------ Исходный текст ------

Мы шли по длинной, каменной лестнице, он шагал впереди меня, перепрыгивая через ступени, и то ли с опаской, то ли с привычной настороженностью озирался на двери соседей. И вдруг, потрясши в сторону одной из них пальцем, воскликнул: «Анонимки, Виктор, пишут! Анонимки! Все как, в России!»
Вскоре по эмиграции пошли слухи, что издательство Ульштейна собирается заменить Максимова Синявским, в связи с чем Владимир Емельянович послал Акселю Шпрингеру личную телеграмму, в которой потребовал «немедленно разогнать красную сволочь», засевшую в издательстве Ульштейна. Вот так это было, и, может, время привести мне выдержку из интервью профессора Джона Глэда с Марией Васильевной Розановой. «Только в эмиграции, – говорила она, – я по-настоящему поняла, что моя страна – это наше общее произведение, а не откуда-то пришедшие и навалившиеся на страну, оккупировавшие ее силы марксизма, социализма, ленинизма, коммунизма. Нет, это общество, которое построили мы сами. Выехав на Запад, мы – третья эмиграция – построили абсолютно тот же мир, из которого когда-то уехали и с которым когда-то так боролись. Единственно, что мы не можем создать, собственную Лубянку, но это только потому, что мы живем в странах, правительства которых нам этого не позволят».

------ Данные ------

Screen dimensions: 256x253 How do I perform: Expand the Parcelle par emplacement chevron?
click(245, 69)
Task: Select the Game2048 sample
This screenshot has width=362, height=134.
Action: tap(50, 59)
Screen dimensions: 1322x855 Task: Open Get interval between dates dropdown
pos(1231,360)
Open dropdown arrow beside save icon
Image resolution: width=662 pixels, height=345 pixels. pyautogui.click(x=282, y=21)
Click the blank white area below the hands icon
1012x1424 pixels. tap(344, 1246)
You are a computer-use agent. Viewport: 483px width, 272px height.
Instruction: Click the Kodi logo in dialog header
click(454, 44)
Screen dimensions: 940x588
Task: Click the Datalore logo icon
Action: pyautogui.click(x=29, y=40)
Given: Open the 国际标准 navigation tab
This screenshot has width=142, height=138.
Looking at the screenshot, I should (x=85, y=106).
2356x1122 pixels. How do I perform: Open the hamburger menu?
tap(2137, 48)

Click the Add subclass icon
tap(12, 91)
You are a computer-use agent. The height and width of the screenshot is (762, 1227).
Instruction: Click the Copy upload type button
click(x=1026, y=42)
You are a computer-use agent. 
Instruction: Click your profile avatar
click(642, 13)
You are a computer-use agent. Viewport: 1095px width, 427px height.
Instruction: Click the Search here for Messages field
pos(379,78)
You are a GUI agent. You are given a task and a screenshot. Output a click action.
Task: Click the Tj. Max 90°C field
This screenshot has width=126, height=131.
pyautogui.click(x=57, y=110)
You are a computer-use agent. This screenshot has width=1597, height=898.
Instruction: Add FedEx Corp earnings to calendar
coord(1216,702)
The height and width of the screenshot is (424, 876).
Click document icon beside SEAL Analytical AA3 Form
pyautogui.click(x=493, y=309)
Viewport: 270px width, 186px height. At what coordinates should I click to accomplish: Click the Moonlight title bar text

------

**Задание 1**
Что, по словам Марии Васильевны Розановой в отрывке об эмиграции, третья эмиграция не может создать?
**Задание 2**
Продолжите отрывок об эмиграции, начав сразу после его последнего предложения.

**Ответ 1**
Собственную Лубянку.

**Ответ 2**
Как видите, если на российском кладбище, по словам Галича, было все спокойненько, то в его окрестностях все бурлило, все ходило ходуном и не было видно конца этой неутихающей братской войне. Как не видно ее конца сегодня на политической арене России. Кто за кого? Кто с кем? Кто против кого? – Веlla omnium contra omnes. Надо было наступить перестройке, чтобы пришел наконец мир между враждующими лагерями эмиграции. Теперь у них был общий враг – коррумпированная, преступная власть России, и я собственными глазами видел протестующее письмо, где рядом стояли подписи Владимира Максимова и Андрея Синявского, навсегда забывших о прошлом. Такой была метаморфоза жизни. Такой вот пейзаж сегодняшней России. И какая эпоха должна прийти, чтобы навсегда изгнать дух ненависти из нашего Отечества? Какой системе предстоит наступить? Какие люди должны прийти к власти? Или этот дух ненависти в самих генах русского человека, от которых он просто не в состоянии избавиться?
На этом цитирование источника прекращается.